Federal agencies must move to implement “innovative” cloud technology to securely deliver services, Martorana emphasized, though she acknowledged that modernization can be synonymous with increased spending. In her conversations about modernizing with individuals, “people’s eyes start rolling back and they start ignoring me.”
“The challenge that we have right now in the government — we are not going to magically get the billions of dollars that are needed for us to wholesale modernize the infrastructure of any one agency or multiple agencies,” Martorana said. “It probably will start happening as we get into a post-quantum world, but that is a bit of the future that we’re just starting to socialize with our colleagues across government.”
Martorana said there are “other levers” available to those looking to work around a “constrained budget environment,” including the utilization of the Technology Modernization Fund, for which she has repeatedly advocated increased funding.

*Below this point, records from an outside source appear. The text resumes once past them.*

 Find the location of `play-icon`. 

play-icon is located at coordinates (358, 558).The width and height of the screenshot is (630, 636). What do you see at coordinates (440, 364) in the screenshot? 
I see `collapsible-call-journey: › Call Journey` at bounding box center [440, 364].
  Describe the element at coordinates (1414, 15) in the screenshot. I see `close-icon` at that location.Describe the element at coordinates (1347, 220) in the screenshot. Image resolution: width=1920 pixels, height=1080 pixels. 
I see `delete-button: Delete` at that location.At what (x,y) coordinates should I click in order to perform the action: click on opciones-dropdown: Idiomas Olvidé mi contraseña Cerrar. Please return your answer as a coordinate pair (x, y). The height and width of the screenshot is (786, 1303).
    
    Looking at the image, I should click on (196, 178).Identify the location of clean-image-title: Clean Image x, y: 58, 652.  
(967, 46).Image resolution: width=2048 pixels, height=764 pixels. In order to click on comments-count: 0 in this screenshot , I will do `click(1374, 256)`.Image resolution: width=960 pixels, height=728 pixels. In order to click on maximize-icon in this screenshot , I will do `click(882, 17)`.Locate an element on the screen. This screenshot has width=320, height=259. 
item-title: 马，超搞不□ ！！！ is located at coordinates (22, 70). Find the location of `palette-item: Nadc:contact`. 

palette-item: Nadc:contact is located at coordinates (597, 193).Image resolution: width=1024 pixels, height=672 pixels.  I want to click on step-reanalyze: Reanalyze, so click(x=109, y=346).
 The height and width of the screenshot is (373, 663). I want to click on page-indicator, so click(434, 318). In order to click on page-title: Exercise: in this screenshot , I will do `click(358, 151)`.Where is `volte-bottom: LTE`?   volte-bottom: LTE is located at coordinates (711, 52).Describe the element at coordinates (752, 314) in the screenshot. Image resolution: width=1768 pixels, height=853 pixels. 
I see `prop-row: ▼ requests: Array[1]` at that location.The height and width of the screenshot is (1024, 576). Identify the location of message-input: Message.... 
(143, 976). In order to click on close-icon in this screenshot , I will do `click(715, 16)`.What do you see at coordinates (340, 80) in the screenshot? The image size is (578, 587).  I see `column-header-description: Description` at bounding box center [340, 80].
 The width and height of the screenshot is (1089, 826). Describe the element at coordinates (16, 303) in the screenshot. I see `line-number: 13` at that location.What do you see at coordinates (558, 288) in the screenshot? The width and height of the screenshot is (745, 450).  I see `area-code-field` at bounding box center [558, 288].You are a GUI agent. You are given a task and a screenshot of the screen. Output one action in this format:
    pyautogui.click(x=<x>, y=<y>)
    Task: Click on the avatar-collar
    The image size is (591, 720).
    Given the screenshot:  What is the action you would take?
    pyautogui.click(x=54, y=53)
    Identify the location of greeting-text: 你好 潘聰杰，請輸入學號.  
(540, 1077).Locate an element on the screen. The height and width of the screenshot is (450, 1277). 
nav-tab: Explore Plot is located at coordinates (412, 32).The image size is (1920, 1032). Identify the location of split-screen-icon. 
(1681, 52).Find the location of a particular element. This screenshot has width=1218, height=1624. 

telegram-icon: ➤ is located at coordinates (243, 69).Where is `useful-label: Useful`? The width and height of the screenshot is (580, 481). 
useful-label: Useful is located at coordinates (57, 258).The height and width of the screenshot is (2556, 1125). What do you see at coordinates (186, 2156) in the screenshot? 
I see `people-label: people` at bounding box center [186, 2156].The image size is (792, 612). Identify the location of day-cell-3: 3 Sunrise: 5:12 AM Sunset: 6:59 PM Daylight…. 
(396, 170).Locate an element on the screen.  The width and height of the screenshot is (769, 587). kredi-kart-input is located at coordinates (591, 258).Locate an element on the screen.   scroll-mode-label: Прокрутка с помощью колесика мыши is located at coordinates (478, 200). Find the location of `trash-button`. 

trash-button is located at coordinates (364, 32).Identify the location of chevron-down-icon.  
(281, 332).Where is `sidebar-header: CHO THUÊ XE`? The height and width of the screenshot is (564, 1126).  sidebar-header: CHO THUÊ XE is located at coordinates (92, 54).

In addition to budget implications from the new FedRAMP memo, Martorana said the cloud compliance program is a “key part” of accelerating delivery and that it is particularly important for security.
“We certainly recognize and respect the compliance needs in government,” she said, “but the fact that we are focusing on security as a primary driver of this is a really important component piece that I think just has to be foot stomped and shouted loudly.”
Martorana said that she anticipates the need for the federal and cloud service provider communities to build trust internally.
“We have to build a level of trust, and I think the FedRAMP program has built that over many years],” she said. “This is us all leveling up and us all maturing at the same time, and that’s hard.”